# Exercise brief:
What is needed here is a verbatim copy of the records that follow.

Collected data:
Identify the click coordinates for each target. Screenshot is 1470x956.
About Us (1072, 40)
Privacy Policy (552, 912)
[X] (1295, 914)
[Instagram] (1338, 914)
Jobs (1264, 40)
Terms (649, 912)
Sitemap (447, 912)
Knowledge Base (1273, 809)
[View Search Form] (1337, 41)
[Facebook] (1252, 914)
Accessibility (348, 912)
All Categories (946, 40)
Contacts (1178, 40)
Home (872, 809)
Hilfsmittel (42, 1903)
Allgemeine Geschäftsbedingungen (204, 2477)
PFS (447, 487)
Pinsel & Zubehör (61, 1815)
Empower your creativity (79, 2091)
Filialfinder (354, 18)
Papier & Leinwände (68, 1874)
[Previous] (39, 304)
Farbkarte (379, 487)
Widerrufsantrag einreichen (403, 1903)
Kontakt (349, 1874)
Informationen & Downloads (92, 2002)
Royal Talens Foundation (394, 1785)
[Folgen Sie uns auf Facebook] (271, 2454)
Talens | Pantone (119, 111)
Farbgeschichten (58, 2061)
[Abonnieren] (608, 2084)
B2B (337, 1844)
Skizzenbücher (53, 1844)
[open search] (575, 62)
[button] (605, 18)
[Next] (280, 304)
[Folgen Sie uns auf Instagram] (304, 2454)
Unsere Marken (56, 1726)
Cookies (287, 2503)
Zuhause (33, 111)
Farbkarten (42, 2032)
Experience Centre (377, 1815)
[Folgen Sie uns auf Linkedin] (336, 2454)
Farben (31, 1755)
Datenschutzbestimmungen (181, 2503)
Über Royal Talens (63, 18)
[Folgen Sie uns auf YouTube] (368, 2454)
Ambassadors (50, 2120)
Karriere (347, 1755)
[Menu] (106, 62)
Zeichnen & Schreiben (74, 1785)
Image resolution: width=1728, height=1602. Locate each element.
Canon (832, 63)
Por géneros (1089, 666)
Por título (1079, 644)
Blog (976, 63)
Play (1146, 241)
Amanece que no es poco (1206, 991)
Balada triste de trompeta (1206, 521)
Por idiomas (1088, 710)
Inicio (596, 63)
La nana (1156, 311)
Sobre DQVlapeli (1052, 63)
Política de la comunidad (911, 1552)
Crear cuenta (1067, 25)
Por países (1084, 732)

# Answer box:
Identify the click coordinates for each target. Screenshot is 1470x956.
About Us (1072, 40)
Privacy Policy (552, 912)
[X] (1295, 914)
[Instagram] (1338, 914)
Jobs (1264, 40)
Terms (649, 912)
Sitemap (447, 912)
Knowledge Base (1273, 809)
[View Search Form] (1337, 41)
[Facebook] (1252, 914)
Accessibility (348, 912)
All Categories (946, 40)
Contacts (1178, 40)
Home (872, 809)
Hilfsmittel (42, 1903)
Allgemeine Geschäftsbedingungen (204, 2477)
PFS (447, 487)
Pinsel & Zubehör (61, 1815)
Empower your creativity (79, 2091)
Filialfinder (354, 18)
Papier & Leinwände (68, 1874)
[Previous] (39, 304)
Farbkarte (379, 487)
Widerrufsantrag einreichen (403, 1903)
Kontakt (349, 1874)
Informationen & Downloads (92, 2002)
Royal Talens Foundation (394, 1785)
[Folgen Sie uns auf Facebook] (271, 2454)
Talens | Pantone (119, 111)
Farbgeschichten (58, 2061)
[Abonnieren] (608, 2084)
B2B (337, 1844)
Skizzenbücher (53, 1844)
[open search] (575, 62)
[button] (605, 18)
[Next] (280, 304)
[Folgen Sie uns auf Instagram] (304, 2454)
Unsere Marken (56, 1726)
Cookies (287, 2503)
Zuhause (33, 111)
Farbkarten (42, 2032)
Experience Centre (377, 1815)
[Folgen Sie uns auf Linkedin] (336, 2454)
Farben (31, 1755)
Datenschutzbestimmungen (181, 2503)
Über Royal Talens (63, 18)
[Folgen Sie uns auf YouTube] (368, 2454)
Ambassadors (50, 2120)
Karriere (347, 1755)
[Menu] (106, 62)
Zeichnen & Schreiben (74, 1785)
Image resolution: width=1728, height=1602. Locate each element.
Canon (832, 63)
Por géneros (1089, 666)
Por título (1079, 644)
Blog (976, 63)
Play (1146, 241)
Amanece que no es poco (1206, 991)
Balada triste de trompeta (1206, 521)
Por idiomas (1088, 710)
Inicio (596, 63)
La nana (1156, 311)
Sobre DQVlapeli (1052, 63)
Política de la comunidad (911, 1552)
Crear cuenta (1067, 25)
Por países (1084, 732)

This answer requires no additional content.